Però, date le trappole in vista, la ricerca cerca di restringersi su un nome che possa davvero avere la massima condivisione in Parlamento, al netto dei franchi tiratori dati per scontati, magari non tutti i 130-140 di Lotti ma di certo una loro parte.
Prima la carta ‘politico per il Colle’, poi il ‘tecnico’, se necessario.
E’ in questa cornice che prende quota l’intenzione di partire dalla proposta di un candidato ‘politico per il Colle’: per non deludere le aspettative dello stesso Napolitano e per non esacerbare il clima in Parlamento.
Se poi il politico non passa, si prenderebbe in considerazione l’ipotesi di una candidatura tecnica.
Il tutto riferito sempre e solo alla quarta votazione, quella per cui sono sufficienti 505 voti del Parlamento in seduta comune.
E dunque per la categoria ‘politici’, tra i gruppi Pd girano i nomi di Graziano Delrio o Walter Veltroni più che di Dario Franceschini o Piero Fassino.
Soprattutto, il primo viene citato molto in queste ore.

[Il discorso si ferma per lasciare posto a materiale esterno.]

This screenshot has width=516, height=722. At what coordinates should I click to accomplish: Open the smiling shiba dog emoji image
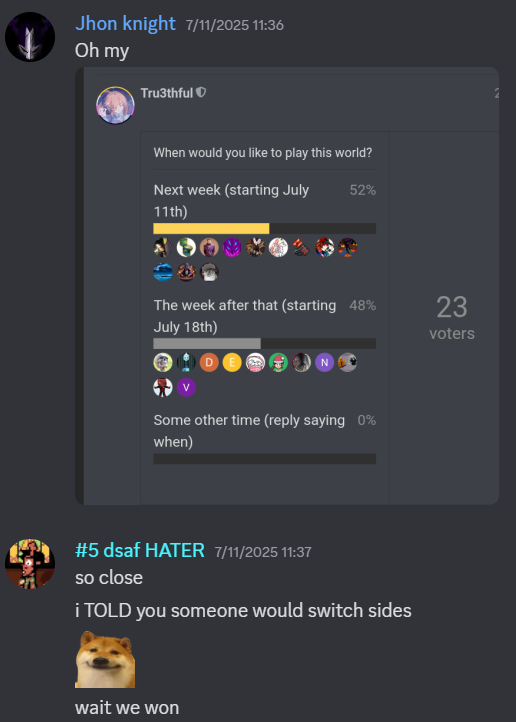click(105, 659)
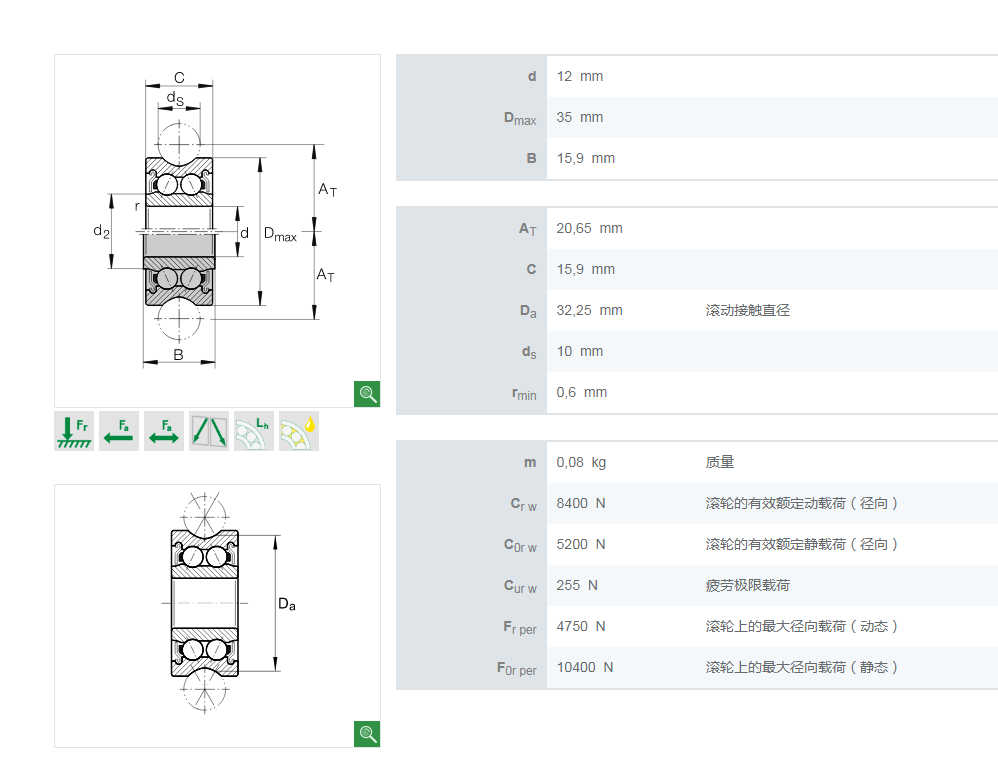Open the top bearing cross-section drawing
998x784 pixels.
[x=217, y=220]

Moderato, renzianissimo eppure candidato considerato di sintesi e autonomo, non fosse altro che per quelle voci di tensioni con il premier prima dell’estate, e poi prodiano della prima ora, sottosegretario eppure ancora punto di riferimento di quel ‘partito Anci’ che fu la prima culla del renzismo, Delrio presenterebbe il limite di essere comunque troppo legato a Renzi, ma risulterebbe gradito anche a Berlusconi, potrebbe insomma comunque riscuotere un largo consenso.
Nella categoria ‘tecnici per il Colle’, che scatterebbe solo in caso di flop del politico e per raccogliere voti anche nel M5s, si fanno i nomi di Sabino Cassese, giudice emerito della Corte Costituzionale, e Raffaele Cantone, capo dell’anticorruzione spedito da Renzi a gestire ogni emergenza di politica e malaffare, dall’Expo a ‘mafia capitale’.
E poi anche il ministro dell’Economia Pier Carlo Padoan.
C’è da dire che sia Delrio che Cantone sarebbero i presidenti più giovani della storia della Repubblica: dato mai sottovalutabile nella visione renziana.
Ma per i nomi è presto. In questa fase, le antenne sono dritte e puntate sugli umori del Parlamento.
Mercoledì il premier farà l’ennesimo test ai gruppi Pd (e ne convocherà un’assemblea nazionale ma solo a partita quirinalizia iniziata, insomma non prima della seconda metà di gennaio).
Poi, la verifica con Berlusconi.
Il test dei test inizia giovedì 8 gennaio.
Luogo: l’aula del Senato alle prese con l’Italicum 2.0.